In a filing with the exchanges, the geotech company also said that its board approved a proposal to acquire a 20% stake in mapping company Prashant Advanced Survey LLP for a sum of INR 2 Cr.

“The proposed investment is part of the company’s initiatives to build next-gen HD maps for the entire country,” said MapmyIndia in a statement.

Founded in 1995 by the husband-wife duo of Rakesh and Rashmi Verma, MapmyIndia makes detailed digital maps and location-based tools. The company also creates special software and services to help businesses and government departments better understand and manage places, vehicles, and assets.

It caters to automotive players as well as Indian government departments such as the Indian Army. It also operates a consumer-facing navigation app called Mappls.

Zooming Into MapmyIndia’s Expenses

Meanwhile, the geotech giant’s expenses declined 6% to ₹75 Cr in Q3 FY26 from ₹79.4 Cr in the year ago quarter.

Employee Benefits Expenses: This was the biggest cost head for the company. The company spent ₹23.7 Cr towards employee-related expenditure, up 13% from ₹20.9 Cr in Q3 FY25.

Technical Services Outsource: The geotech major spent ₹12.2 Cr under this bucket in Q3 FY26, down 37.9% from ₹19.6 Cr in the year ago quarter.

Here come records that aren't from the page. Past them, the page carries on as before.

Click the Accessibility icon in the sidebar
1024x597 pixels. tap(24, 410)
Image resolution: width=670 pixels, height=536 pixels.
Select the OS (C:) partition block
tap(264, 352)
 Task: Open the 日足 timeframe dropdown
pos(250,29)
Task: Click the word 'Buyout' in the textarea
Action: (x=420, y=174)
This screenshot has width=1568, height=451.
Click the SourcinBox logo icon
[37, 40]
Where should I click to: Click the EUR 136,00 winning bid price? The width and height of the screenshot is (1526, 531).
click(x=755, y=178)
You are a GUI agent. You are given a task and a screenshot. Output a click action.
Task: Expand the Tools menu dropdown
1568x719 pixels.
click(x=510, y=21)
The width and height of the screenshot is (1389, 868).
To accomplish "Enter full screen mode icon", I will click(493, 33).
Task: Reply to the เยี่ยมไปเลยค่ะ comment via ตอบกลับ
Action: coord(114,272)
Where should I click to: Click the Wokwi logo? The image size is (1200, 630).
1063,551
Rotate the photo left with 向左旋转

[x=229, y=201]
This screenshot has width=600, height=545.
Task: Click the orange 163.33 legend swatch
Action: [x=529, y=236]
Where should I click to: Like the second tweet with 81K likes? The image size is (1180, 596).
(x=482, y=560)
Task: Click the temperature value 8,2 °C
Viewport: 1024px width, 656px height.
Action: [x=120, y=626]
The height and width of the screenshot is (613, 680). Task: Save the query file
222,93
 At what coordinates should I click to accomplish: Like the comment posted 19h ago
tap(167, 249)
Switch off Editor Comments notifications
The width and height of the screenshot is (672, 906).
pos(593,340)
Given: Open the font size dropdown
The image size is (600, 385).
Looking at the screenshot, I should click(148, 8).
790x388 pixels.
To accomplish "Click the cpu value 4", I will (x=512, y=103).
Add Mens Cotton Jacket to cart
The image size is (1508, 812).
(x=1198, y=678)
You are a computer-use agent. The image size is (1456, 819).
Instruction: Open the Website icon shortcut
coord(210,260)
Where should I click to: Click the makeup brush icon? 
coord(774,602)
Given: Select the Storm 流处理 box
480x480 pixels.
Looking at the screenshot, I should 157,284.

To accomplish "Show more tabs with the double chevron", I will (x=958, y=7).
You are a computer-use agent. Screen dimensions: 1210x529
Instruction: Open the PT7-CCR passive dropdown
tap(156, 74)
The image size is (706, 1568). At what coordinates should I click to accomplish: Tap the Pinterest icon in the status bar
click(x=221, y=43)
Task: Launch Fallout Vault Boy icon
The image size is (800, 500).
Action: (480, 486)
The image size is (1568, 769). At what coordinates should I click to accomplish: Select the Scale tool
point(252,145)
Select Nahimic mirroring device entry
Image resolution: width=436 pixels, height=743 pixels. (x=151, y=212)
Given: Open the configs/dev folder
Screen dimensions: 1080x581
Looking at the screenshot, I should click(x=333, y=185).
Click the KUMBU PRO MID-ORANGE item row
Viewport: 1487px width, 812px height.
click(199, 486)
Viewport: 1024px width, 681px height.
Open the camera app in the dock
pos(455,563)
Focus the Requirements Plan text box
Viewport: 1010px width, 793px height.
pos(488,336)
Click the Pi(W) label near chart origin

Cost Of Materials Consumed: Expenses under this bucket soared 58.3% to ₹8.3 Cr in the quarter under review as against a mere ₹5.3 Cr in Q3 FY25.

Other Expenses: The company had to shell out ₹7.7 Cr under this cost head in Q3, up 41% from ₹5.5 Cr in the year ago quarter.

Shares of MapmyIndia closed Friday’s trading session 3.87% lower at ₹1,234.9 on the BSE.